--- ESTRATTO SELEZIONATO ---

Sul suicidio di Manuela Agosta i pm di Messina hanno aperto un’inchiesta “per istigazione al suicidio contro ignoti”, riferiscono le agenzie di stampa, hanno disposto il sequestro della cella e l’autopsia sul corpo della giovane.
I familiari di Manuela, assistiti dall’avvocato Vincenzo Mellia di Catania, hanno depositato un esposto ai carabinieri di Catania e alla Procura della Repubblica di Messina, chiedendo di chiarire i contorni della vicenda. Una vicenda molto dolorosa, su cui il professore Giovanni Fiandaca, illustre giurista che in Sicilia ricopre l’incarico di garante regionale delle persone private della libertà personale, ha chiesto una relazione alla direzione del carcere di Messina, fa sapere al Riformista. Solo poche ore prima era stato raggiunto dalla notizia di un altro tentativo di suicidio all’Ucciardone di Palermo. Martedì sera, nello stesso istituto, si era tolto la vita Francesco Merendino, appena 25 anni, uno dei detenuti cosiddetti “problematici” e “a rischio suicidiario”, a cui mancava poco per terminare la pena, come ha reso noto il garante nazionale dei detenuti. Mercoledì invece è stata la volta di un trentatreenne di origini tunisine recluso a Monza.

--- SEGMENTO DI DATI ---

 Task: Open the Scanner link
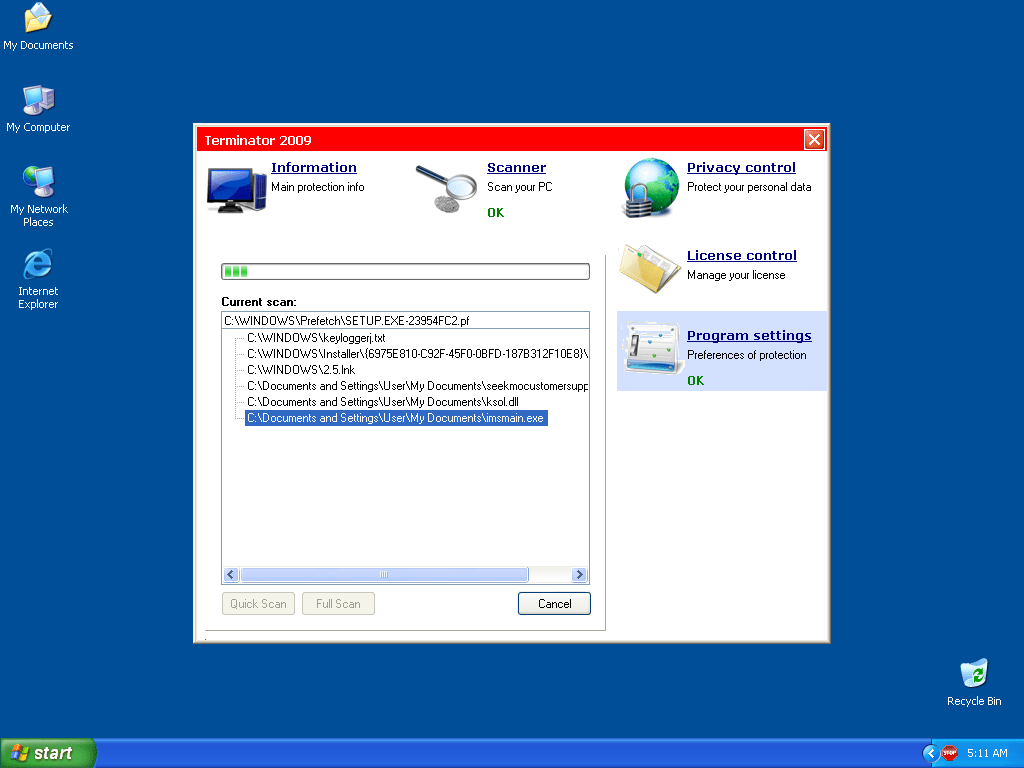(516, 168)
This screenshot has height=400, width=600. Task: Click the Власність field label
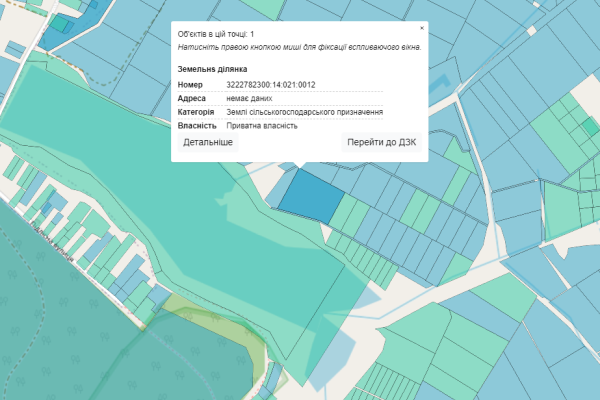[x=197, y=127]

---

● COMPITO 1:
Rispondi a queste domande usando l'estratto selezionato:
(a) Per quale ipotesi di reato i pm di Messina hanno aperto un'inchiesta sul suicidio di Manuela Agosta?
(b) Quale avvocato assiste i familiari di Manuela?
(c) Quanti anni aveva Francesco Merendino?
● COMPITO 2:
Secondo l'estratto selezionato, perché i familiari di Manuela hanno depositato un esposto? Rispondi in una-tre frasi.

● RISPOSTA ATTESA 1:
(a) Per istigazione al suicidio contro ignoti.
(b) L'avvocato Vincenzo Mellia di Catania.
(c) Appena 25 anni.

● RISPOSTA ATTESA 2:
I familiari di Manuela hanno depositato un esposto ai carabinieri di Catania e alla Procura della Repubblica di Messina per chiedere di chiarire i contorni della vicenda.